| Excerpted data |

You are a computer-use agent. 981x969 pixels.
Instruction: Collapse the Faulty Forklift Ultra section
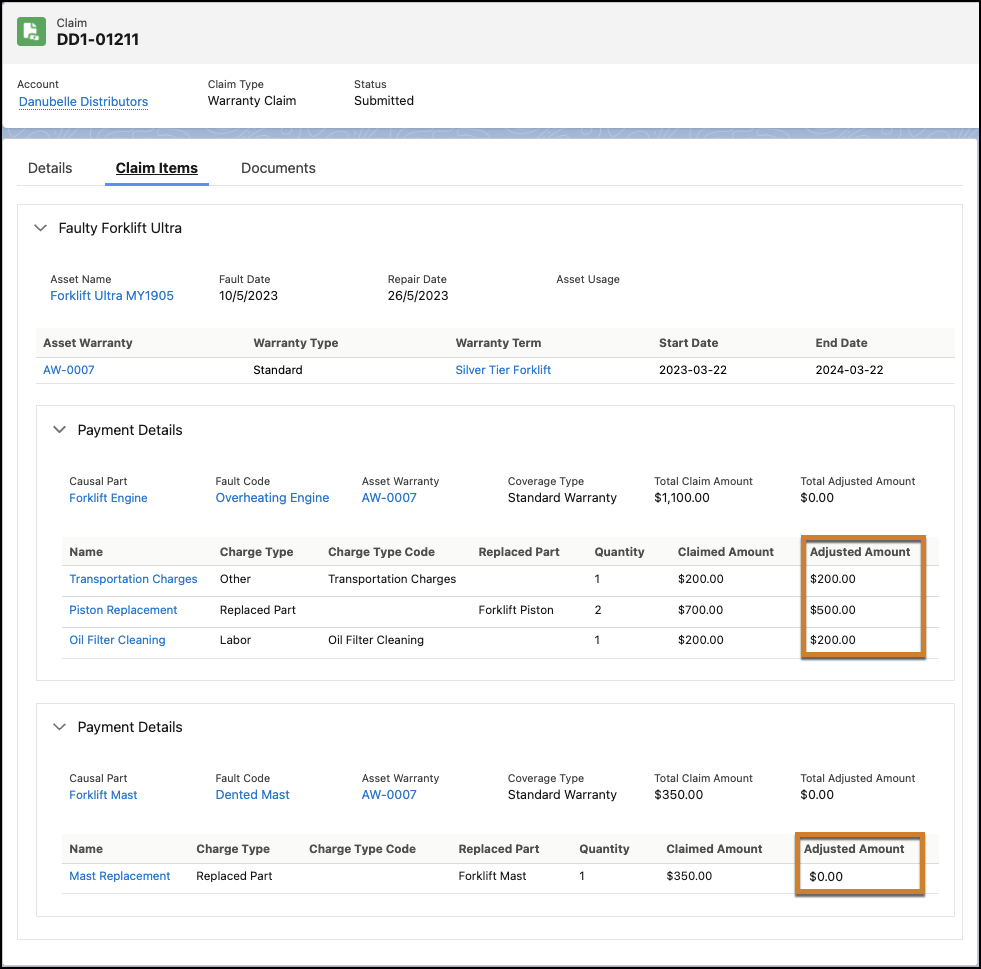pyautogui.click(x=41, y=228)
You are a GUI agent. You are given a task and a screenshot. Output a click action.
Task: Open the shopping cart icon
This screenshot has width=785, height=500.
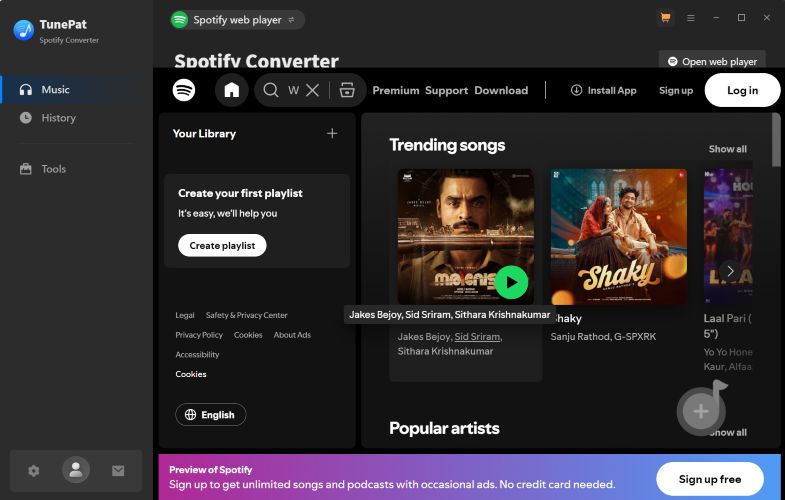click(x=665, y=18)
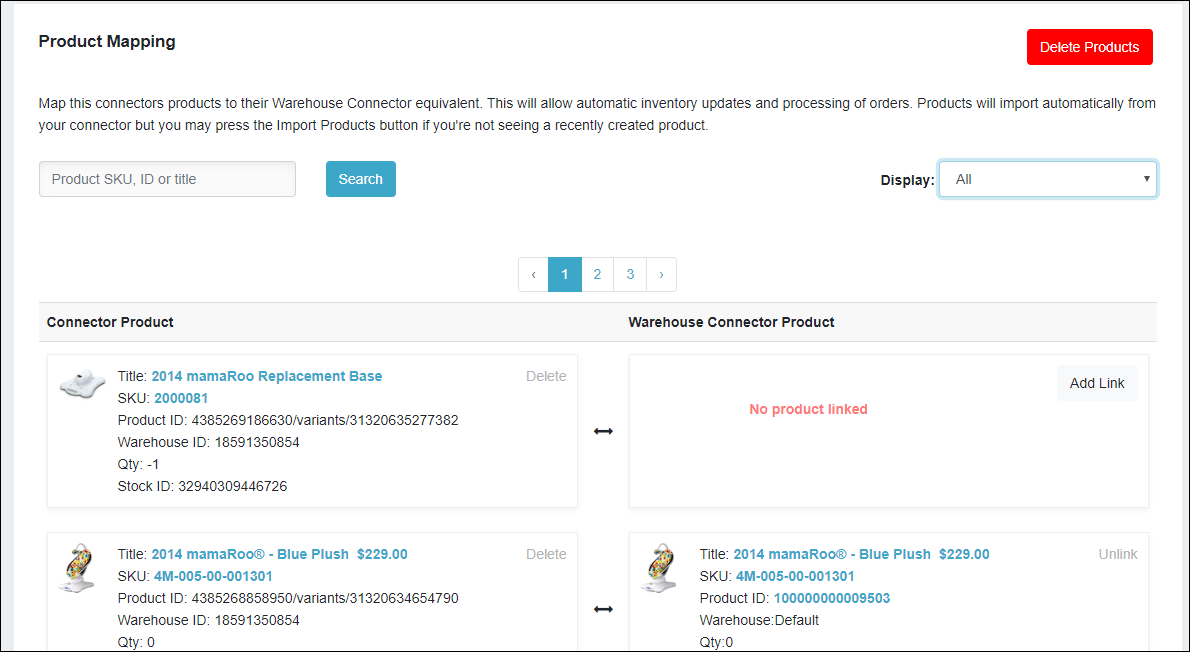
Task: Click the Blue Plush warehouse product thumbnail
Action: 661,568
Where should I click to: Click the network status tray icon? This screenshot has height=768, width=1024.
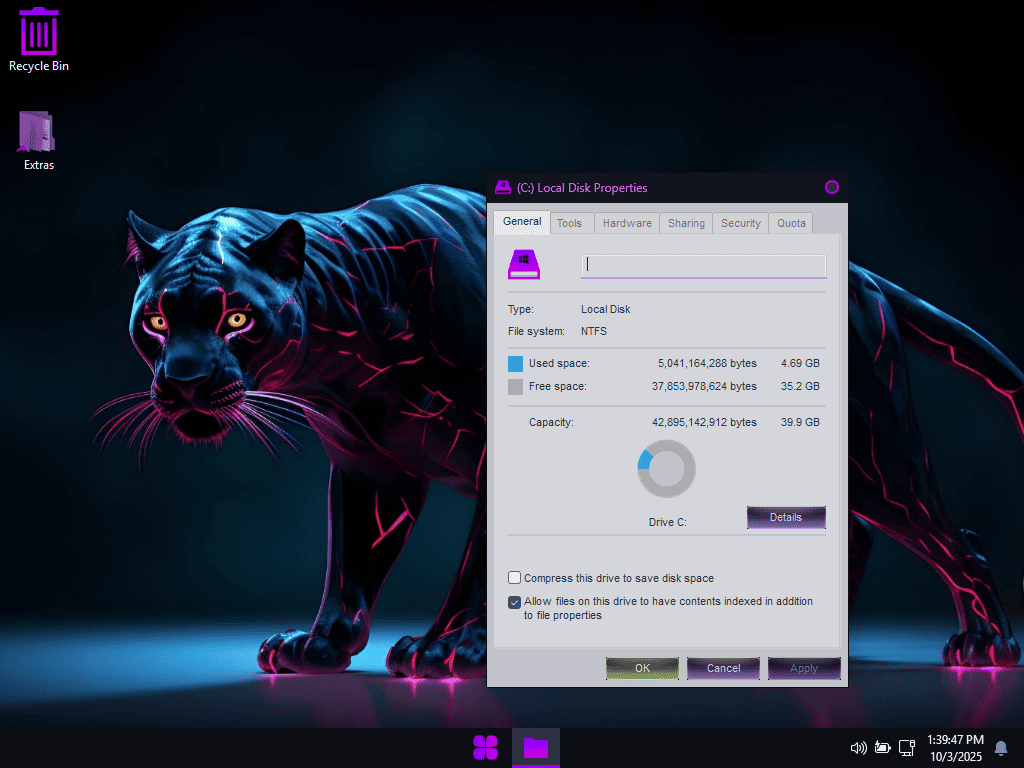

| The problem |
Retype every entry above exactly, leaving out the pictures.

| Task response |
You are a computer-use agent. 981x969 pixels.
Instruction: Collapse the Faulty Forklift Ultra section
pyautogui.click(x=41, y=228)
You are a GUI agent. You are given a task and a screenshot. Output a click action.
Task: Open the shopping cart icon
This screenshot has width=785, height=500.
click(x=665, y=18)
Task: Click the Blue Plush warehouse product thumbnail
Action: 661,568
Where should I click to: Click the network status tray icon? This screenshot has height=768, width=1024.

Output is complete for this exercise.